Regulators have been working to make U.S. money funds safer and more stable since the Sept. 16, 2008, collapse of the $62.5 billion Reserve Primary Fund. Spooked by the fund's closure, investors withdrew about $310 billion from prime money funds that week, helping to freeze global credit markets. The Treasury and Federal Reserve stepped in with guarantees and other steps to stop the run.

"Our country should never again be in the position of having to choose between providing support to private market participants, including money-market funds, or risking a breakdown of the broader financial system," Schapiro said.

Schapiro's remarks served to narrow the options for reform from a longer list laid out by the President's Working Group on Financial Markets, an advisory body to the Barack Obama Administration, in October 2010. Potential reforms now shelved include requiring an industry-financed liquidity backstop, regulating funds as special purpose banks and creating an insurance system for the funds.

Floating Price

The remaining options include the idea of forcing funds to adopt a floating share price, a concept industry leaders have said will destroy the attraction of money funds.

"Any reforms must preserve the utility of money-market funds for investors and avoid imposing costs that would make large numbers of advisers unwilling or unable to continue to sponsor these funds," Paul Schott Stevens, president of the Investment Company Institute in Washington, said in an e-mailed statement after Schapiro's speech.

Moving to a floating share price would require "dramatic" industry changes and pose a challenge to policy makers in managing the transition, Schapiro said.

Redemption Incentive

Funds maintain a steady $1 level by recording holdings at their expected value at maturity and by rounding to the nearest 1 cent per share, at least once a day. That means a fund can ignore small fluctuations in the market price of holdings and suffer a loss of less than half a cent without "breaking the buck," or falling below $1 a share.

Critics of the stable price, including former Fed Chairman Paul Volcker, have said this makes the funds more vulnerable to a run because small losses grow as a proportion of a fund's assets when investors withdraw, giving holders an incentive to redeem their shares before others.

Schapiro today described the $1 share price as "brittle."

The SEC's staff has also been examining at least two capital buffer plans. The proposals would require individual funds to create cushions for absorbing potential losses on investments. One plan outlined by university economists known as the Squam Lake Group would require that funds raise cash equal to 1 percent to 3 percent of assets by selling subordinated shares.

A separate plan floated by Boston-based Fidelity Investments in May would build buffers gradually over a number of years by withholding returns.
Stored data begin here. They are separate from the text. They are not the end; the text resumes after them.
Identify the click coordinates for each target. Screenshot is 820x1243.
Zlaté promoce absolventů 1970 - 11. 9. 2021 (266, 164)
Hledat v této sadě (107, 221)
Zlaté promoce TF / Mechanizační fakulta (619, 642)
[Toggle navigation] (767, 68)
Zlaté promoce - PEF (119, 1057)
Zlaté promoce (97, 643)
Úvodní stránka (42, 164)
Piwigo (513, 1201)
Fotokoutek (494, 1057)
Schapiro didn't comment on specific buffer proposals.

Capital Buffer

At a time of crisis, a capital buffer "could mitigate the incentive for investors to run since there would be dedicated resources to address any losses," she said.
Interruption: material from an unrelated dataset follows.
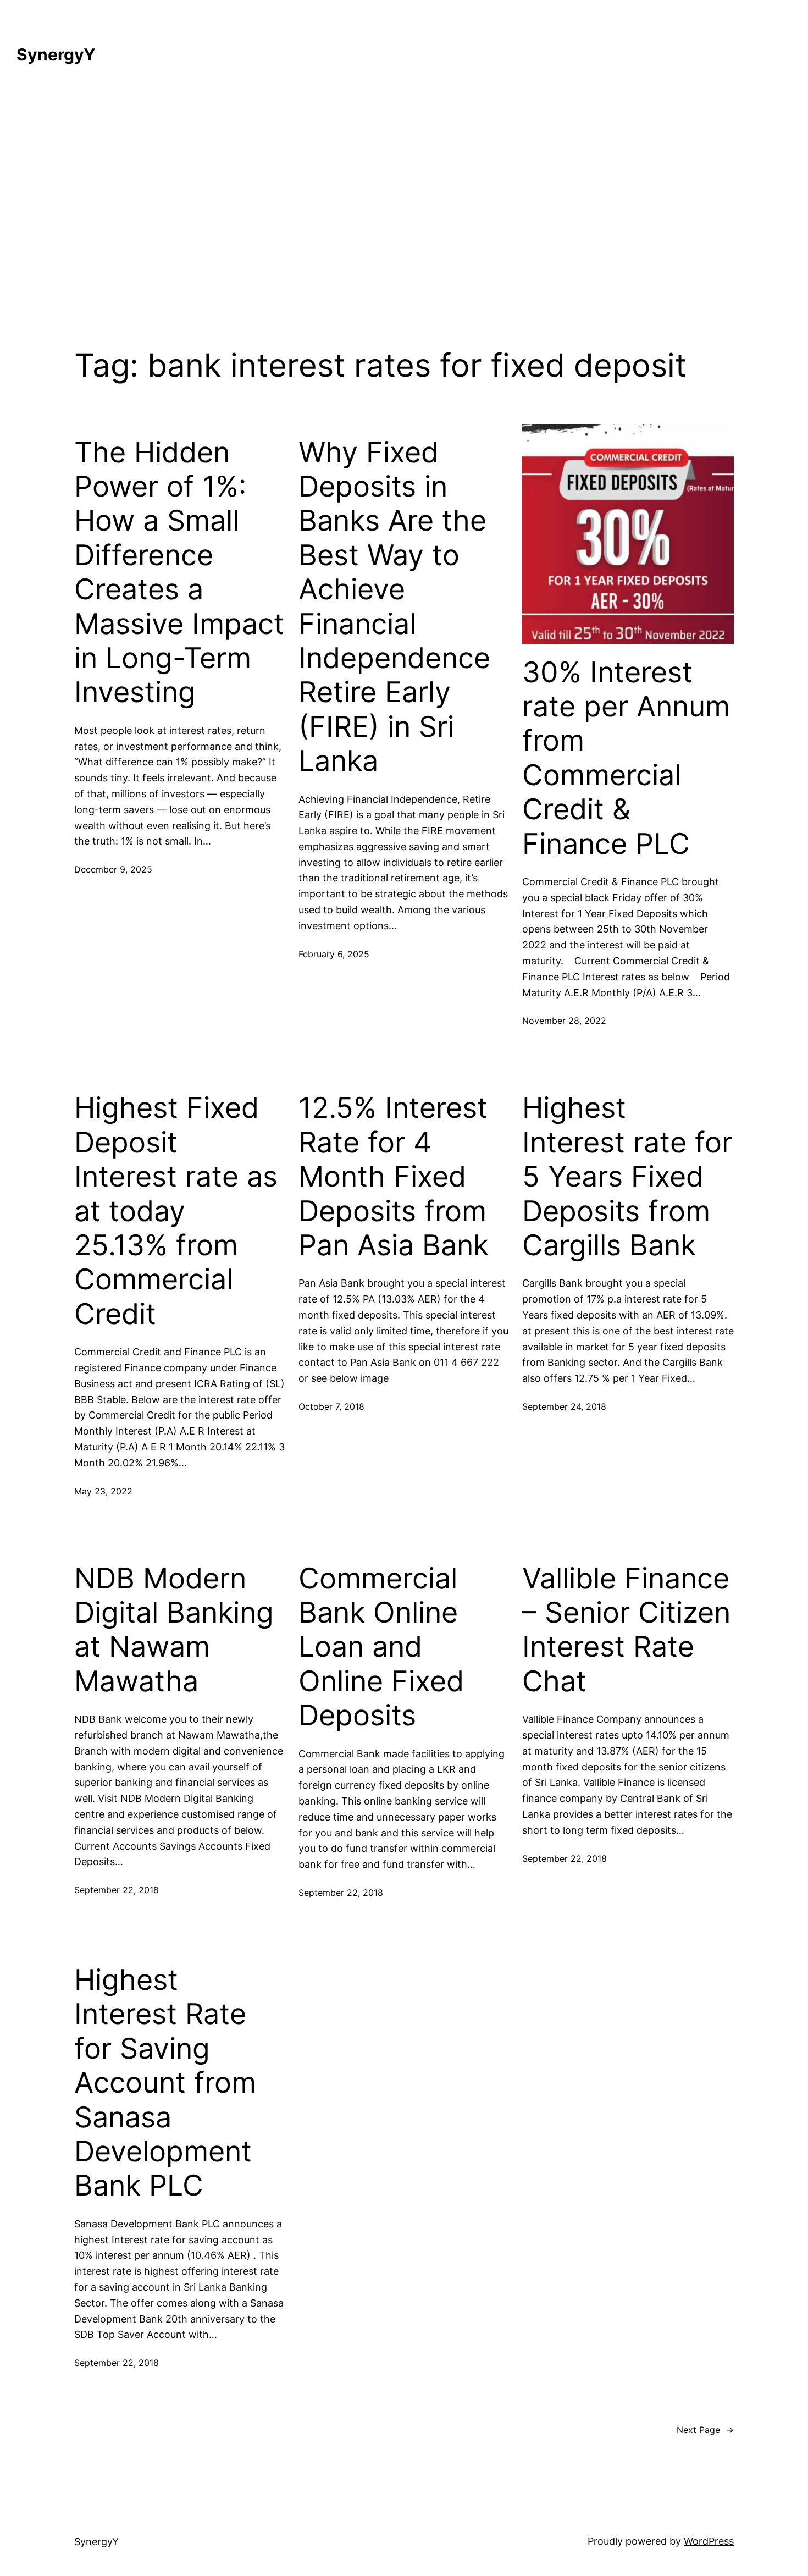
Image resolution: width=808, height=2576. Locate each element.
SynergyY (56, 54)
The SEC enacted several rule changes for money funds in 2010. These created minimum liquidity levels for the first time, reduced the maximum allowed average maturity for fund holdings and introduced new disclosure requirements.

"The SEC's new money-market fund reforms were a critical first step," Schapiro said.
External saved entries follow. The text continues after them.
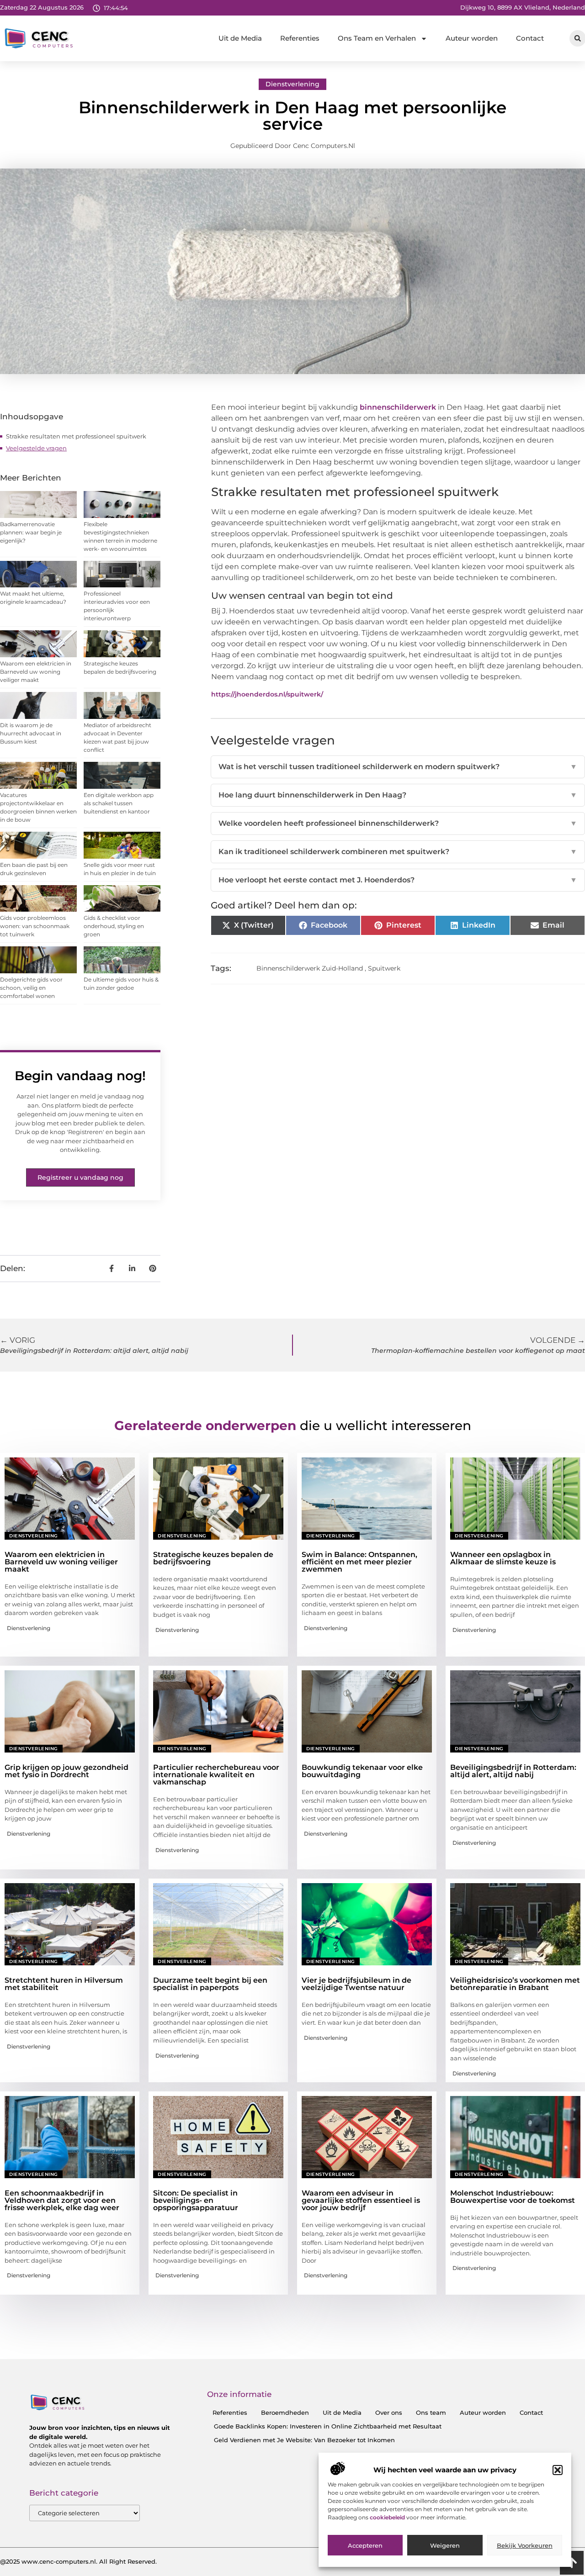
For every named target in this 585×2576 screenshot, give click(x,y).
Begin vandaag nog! (80, 1075)
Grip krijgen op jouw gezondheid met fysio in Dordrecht (66, 1771)
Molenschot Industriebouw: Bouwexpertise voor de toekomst (512, 2197)
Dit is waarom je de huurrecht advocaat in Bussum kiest (30, 733)
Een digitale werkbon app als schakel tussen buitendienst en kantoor (119, 803)
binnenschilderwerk (398, 407)
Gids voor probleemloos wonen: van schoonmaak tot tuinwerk (34, 926)
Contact (530, 38)
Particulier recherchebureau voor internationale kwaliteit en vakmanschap (216, 1774)
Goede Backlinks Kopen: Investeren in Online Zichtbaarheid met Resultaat (327, 2426)
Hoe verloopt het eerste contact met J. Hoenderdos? (397, 880)
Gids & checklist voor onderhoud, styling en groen (114, 926)
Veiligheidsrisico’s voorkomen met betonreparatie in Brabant (515, 1984)
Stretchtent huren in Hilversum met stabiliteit (64, 1984)
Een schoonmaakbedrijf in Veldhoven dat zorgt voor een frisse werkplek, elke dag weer (62, 2200)
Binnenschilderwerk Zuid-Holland (309, 968)
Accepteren (365, 2545)
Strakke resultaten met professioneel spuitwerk (76, 436)
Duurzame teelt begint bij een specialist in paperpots (210, 1984)
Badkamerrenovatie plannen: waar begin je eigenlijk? (31, 532)
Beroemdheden (285, 2412)
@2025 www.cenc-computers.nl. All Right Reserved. (78, 2561)
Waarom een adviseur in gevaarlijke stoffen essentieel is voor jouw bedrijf (361, 2200)
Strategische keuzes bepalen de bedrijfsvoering (213, 1558)
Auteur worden (472, 38)
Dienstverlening (292, 84)
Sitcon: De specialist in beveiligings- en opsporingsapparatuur (195, 2200)
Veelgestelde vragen (36, 448)
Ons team (431, 2412)
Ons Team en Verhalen (377, 38)
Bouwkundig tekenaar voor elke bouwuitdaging (362, 1771)
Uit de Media (240, 38)
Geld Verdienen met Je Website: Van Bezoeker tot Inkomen (304, 2440)
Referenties (299, 38)
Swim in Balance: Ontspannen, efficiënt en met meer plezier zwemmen (359, 1561)
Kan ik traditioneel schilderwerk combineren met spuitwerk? (397, 851)
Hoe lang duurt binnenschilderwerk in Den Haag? (397, 795)
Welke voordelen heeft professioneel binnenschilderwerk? (397, 823)
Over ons (388, 2412)
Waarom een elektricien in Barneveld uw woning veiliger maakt (35, 671)
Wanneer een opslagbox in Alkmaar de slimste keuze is (503, 1558)
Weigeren (445, 2545)
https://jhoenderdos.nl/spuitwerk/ (267, 694)
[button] (557, 2470)
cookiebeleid (388, 2517)
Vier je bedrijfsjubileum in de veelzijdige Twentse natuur (356, 1984)
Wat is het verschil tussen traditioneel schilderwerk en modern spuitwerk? (397, 766)
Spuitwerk (384, 968)
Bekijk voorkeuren (525, 2545)
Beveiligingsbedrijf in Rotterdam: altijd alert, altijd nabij (513, 1771)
The need for additional steps to "bolster the resiliency" of the funds is "pretty unanimous among all the federal financial regulators," Schapiro said after her speech in an interview with television host Charlie Rose at the conference.

The SEC will make proposals "in very short order," Schapiro said in her speech, without giving a date. Any proposal would be followed by a public comment period.

The Reserve Primary Fund ultimately lost about 2 percent of its assets on investments in debt issued by Lehman Brothers Holdings Inc. prior to that company's bankruptcy. Reserve Primary's closure denied shareholders access to their money for months after it became only the second money-market mutual fund to break the buck.